Mar 29, 2021

Article #3 >>>>> >Journal of the K-12 Revolution: Essays and Research from Minneapolis, Minnesota<, Volume VII, Number 10, April 2021 >>>>> Origins and Maintenance of a Corrupt System of Public Education in the United States

 Article #3: 

 

The Ineptitude and Irrelevance of Academic Policy Originating in the United States Department of Education

 

During the early 1970s, Title IX provisions brought greater equity to the public schools;  typical for American education, the greatest impact was seen in athletics, within which we now see an essentially equitable availability of programs for females and males.  Also, the IDEA program raised the level of attention to the needs of those facing vexing dilemmas pertinent to cognitive, emotional, or physical development.  These were advances for public education, as was the heightened attention that the Lyndon B. Johnson presidential administration had brought to matters of demographic equity during the late 1960s with the Elementary and Secondary Education Act.

 

Despite the advances in gender equity and attention to special needs, though, the broad goals of the Education and Secondary Education Act were never achieved:  Academics, the main reason for the existence of the public schools, got worse in the course of the 1970s and is no better in this very year of 2021.  The drama that ensued with the attempt to implement No Child Left Behind illustrates the inefficacy of federal education policy pertaining to academics.

 

The federal No Child Left Behind (NCLB) initiative of 2005 was the most important attempt to address the academic inequities of public education in the history of the United States.  No Child Left Behind was a bipartisan legislative initiative that included then Republican Speaker of the House John Boehner and Democrat stalwart Ted Kennedy.  The idea was to induce attention to fundamental mathematics and reading skills while establishing more rigorous curriculum across the liberal arts, imparted to students of all demographic descriptors.

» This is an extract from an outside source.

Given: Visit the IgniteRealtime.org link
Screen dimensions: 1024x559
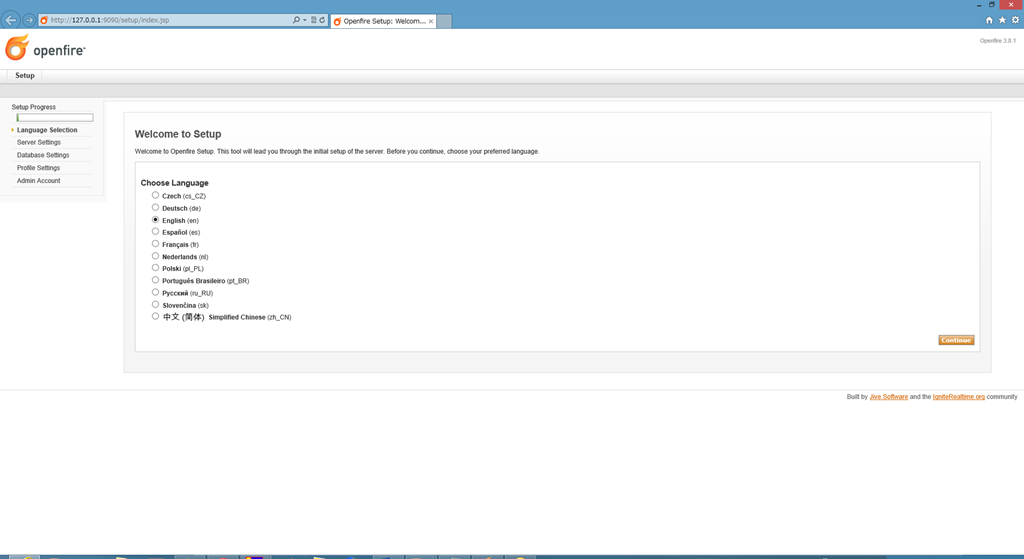Looking at the screenshot, I should point(958,397).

                                 

But the forces of both the left (including teachers unions and other members of the education establishment) and right (including former NCLB backers among Republicans who succumbed to pressure from constituencies who objected to federal intervention in local school district and state curriculum standards) eventually worked toward the demise of NCLB and associated standards.  In Minnesota, education establishment embarrassment mounted over massive student failure on the objective Minnesota Comprehensive Assessments (MCAs), opposition to the MCAs and the standards increased.  Nonwhite demographic groups and those on free/reduced price lunch performed particularly badly, but even students from school districts typically overhyped for educational quality, such as Edina and Minnetonka, performed poorly on a mathematics MCA that students in Taiwan and Singapore would find laughable for lack of rigor.

 

No Child left Behind died a slow death and gave way to a kind of federal NCLB Light dubbed the Every Students Succeed Act (ESSA) and on the state level to ineffective programs, such as World’s Best Work Force (WBWF) and Regional Centers of Excellence (RCEs), emanating from intellectually corrupt staff at the Minnesota Department of Education (MDE).

 

At the state level, this sort of intellectual corruption persists through administrations of both Republican and Democrats.  Federal and state ineptitude and a national mania for local control constitute the essential reasons why the needed overhaul of preK-12 education must come at the level of the locally centralized school district, and why my own activism focuses on the Minneapolis Public Schools.